(Entries in a dataset)
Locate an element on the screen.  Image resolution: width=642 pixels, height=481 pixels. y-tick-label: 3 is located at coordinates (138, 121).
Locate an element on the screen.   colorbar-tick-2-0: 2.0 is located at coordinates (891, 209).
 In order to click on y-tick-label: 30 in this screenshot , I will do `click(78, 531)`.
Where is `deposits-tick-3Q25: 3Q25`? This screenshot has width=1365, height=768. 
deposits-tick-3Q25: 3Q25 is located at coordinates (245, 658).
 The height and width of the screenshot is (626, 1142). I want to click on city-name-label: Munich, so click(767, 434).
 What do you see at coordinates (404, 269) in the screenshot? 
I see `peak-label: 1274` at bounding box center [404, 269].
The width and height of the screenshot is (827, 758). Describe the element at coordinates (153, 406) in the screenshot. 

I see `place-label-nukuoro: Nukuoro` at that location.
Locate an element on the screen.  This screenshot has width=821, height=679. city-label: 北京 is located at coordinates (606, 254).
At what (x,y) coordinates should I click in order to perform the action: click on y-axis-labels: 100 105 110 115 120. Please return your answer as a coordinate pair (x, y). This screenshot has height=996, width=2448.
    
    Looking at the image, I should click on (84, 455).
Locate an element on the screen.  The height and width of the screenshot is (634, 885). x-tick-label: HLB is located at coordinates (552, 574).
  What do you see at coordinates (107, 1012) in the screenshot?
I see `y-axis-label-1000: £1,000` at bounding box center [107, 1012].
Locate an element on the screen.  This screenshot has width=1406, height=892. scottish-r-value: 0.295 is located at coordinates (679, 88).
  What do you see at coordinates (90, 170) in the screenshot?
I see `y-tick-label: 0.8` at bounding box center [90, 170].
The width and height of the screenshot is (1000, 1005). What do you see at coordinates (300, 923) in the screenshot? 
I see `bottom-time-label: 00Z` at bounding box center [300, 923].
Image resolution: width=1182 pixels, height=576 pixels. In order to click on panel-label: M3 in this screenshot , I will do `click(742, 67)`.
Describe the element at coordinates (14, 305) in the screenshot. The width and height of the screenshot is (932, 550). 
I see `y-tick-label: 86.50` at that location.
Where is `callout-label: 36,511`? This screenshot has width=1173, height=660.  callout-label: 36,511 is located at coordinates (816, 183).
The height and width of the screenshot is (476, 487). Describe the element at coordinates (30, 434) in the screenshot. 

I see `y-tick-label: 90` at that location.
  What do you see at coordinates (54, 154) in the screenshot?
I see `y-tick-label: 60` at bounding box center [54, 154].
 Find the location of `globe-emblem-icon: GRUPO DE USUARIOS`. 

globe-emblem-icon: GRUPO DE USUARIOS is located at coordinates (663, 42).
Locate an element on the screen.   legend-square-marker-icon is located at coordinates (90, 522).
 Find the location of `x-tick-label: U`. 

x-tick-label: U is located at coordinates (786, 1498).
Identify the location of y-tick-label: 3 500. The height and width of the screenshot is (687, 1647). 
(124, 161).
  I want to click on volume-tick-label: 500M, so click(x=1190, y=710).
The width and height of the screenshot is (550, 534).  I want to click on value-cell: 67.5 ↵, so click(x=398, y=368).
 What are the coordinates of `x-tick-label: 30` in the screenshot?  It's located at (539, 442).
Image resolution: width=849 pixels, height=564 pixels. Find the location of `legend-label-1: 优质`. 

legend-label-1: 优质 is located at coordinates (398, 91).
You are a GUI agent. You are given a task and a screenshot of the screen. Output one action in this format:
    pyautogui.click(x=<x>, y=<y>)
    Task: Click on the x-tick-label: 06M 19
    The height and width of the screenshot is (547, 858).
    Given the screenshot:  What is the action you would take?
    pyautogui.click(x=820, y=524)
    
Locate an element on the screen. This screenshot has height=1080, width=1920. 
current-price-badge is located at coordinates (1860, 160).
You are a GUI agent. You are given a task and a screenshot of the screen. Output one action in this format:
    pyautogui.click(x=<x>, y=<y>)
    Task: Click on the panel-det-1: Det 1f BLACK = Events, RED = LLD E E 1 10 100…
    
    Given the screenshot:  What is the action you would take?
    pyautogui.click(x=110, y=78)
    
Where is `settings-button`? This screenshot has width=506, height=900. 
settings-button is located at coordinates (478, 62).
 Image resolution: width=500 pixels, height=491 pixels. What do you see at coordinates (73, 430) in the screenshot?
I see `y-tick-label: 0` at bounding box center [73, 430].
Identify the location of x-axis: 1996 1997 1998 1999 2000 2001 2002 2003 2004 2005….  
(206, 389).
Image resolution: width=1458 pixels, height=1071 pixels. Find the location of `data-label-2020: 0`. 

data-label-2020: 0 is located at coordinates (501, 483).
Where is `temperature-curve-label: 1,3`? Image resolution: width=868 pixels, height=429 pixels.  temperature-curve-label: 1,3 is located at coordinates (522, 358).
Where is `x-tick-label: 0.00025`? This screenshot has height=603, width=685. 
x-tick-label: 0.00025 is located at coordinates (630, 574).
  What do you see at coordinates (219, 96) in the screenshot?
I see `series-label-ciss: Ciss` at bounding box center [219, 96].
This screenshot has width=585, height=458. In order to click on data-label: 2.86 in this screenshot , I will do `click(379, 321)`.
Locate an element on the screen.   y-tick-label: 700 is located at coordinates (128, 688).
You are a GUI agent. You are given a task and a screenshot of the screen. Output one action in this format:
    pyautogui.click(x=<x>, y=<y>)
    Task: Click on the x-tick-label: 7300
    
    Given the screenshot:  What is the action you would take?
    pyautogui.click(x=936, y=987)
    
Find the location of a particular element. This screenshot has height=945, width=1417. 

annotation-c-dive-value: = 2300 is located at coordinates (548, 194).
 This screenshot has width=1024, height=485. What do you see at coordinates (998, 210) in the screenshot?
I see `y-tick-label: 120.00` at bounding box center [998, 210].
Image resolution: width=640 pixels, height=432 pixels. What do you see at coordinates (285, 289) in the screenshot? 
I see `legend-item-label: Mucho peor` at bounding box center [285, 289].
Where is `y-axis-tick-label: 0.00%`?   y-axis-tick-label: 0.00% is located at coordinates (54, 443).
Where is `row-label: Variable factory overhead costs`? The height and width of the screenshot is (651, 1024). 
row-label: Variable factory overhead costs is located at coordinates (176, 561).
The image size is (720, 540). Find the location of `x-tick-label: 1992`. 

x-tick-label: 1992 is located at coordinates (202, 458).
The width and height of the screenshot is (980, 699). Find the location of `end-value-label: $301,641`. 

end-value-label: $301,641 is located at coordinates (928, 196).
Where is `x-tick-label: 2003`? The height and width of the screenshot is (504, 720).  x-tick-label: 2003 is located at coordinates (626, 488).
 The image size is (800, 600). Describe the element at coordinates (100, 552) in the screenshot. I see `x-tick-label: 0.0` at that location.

YOUR INSTRUCTIONS
Copy out the entries from the line with "coordinates (90, 522)." to the line with "pyautogui.click(x=110, y=78)", keeping every line identical to the original.

TASK RESULT
Locate an element on the screen.   legend-square-marker-icon is located at coordinates (90, 522).
 Find the location of `x-tick-label: U`. 

x-tick-label: U is located at coordinates (786, 1498).
Identify the location of y-tick-label: 3 500. The height and width of the screenshot is (687, 1647). 
(124, 161).
  I want to click on volume-tick-label: 500M, so click(x=1190, y=710).
The width and height of the screenshot is (550, 534).  I want to click on value-cell: 67.5 ↵, so click(x=398, y=368).
 What are the coordinates of `x-tick-label: 30` in the screenshot?  It's located at (539, 442).
Image resolution: width=849 pixels, height=564 pixels. Find the location of `legend-label-1: 优质`. 

legend-label-1: 优质 is located at coordinates (398, 91).
You are a GUI agent. You are given a task and a screenshot of the screen. Output one action in this format:
    pyautogui.click(x=<x>, y=<y>)
    Task: Click on the x-tick-label: 06M 19
    The height and width of the screenshot is (547, 858).
    Given the screenshot:  What is the action you would take?
    pyautogui.click(x=820, y=524)
    
Locate an element on the screen. This screenshot has height=1080, width=1920. 
current-price-badge is located at coordinates (1860, 160).
You are a GUI agent. You are given a task and a screenshot of the screen. Output one action in this format:
    pyautogui.click(x=<x>, y=<y>)
    Task: Click on the panel-det-1: Det 1f BLACK = Events, RED = LLD E E 1 10 100…
    
    Given the screenshot:  What is the action you would take?
    pyautogui.click(x=110, y=78)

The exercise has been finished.